FINAL POINTS
46. The Ecclesial Guide
All ecclesias, and individuals, should have at hand a guide
that, if it were read and observed, would go a long way toward solving many
ecclesial problems. Unfortunately, A Guide to the Formation and Conduct of
Christadelphian Ecclesias is more honored than used. It seems to be standard
procedure for human nature to acknowledge the benefit of a principle in theory,
but when provoked by circumstance, promptly to forget to implement that very
principle that is most relevant. We all tend, under duress, to convince
ourselves that rules are made for other people, and that the position in which
we may suddenly find ourselves is very different from that which the framers of
principles and rules envisioned.
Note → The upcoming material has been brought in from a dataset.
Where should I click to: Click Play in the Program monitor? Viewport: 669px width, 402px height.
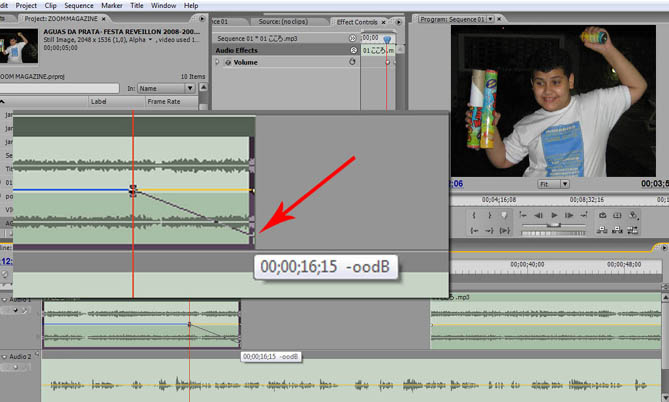[x=553, y=215]
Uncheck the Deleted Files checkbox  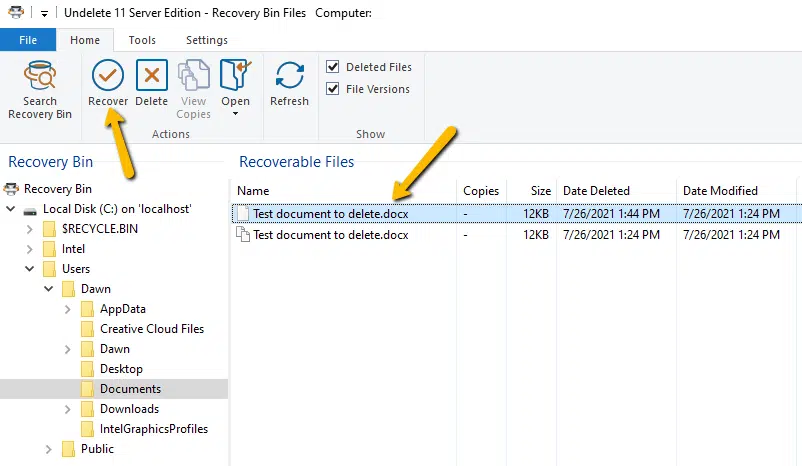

In theory, the wisdom of the words of Christ,
“Where your treasure is, there will your heart be also” (Matt.
6:21), is unquestionable; but they are so easily set aside when we gaze in fond
rapture upon a gleaming new automobile or a fine house or some exquisite new
fashions. The standard, “Turn the other cheek”, is wonderfully
appropriate if your friend’s cheek is the one smitten, but we can always
think of good reasons why we should retaliate.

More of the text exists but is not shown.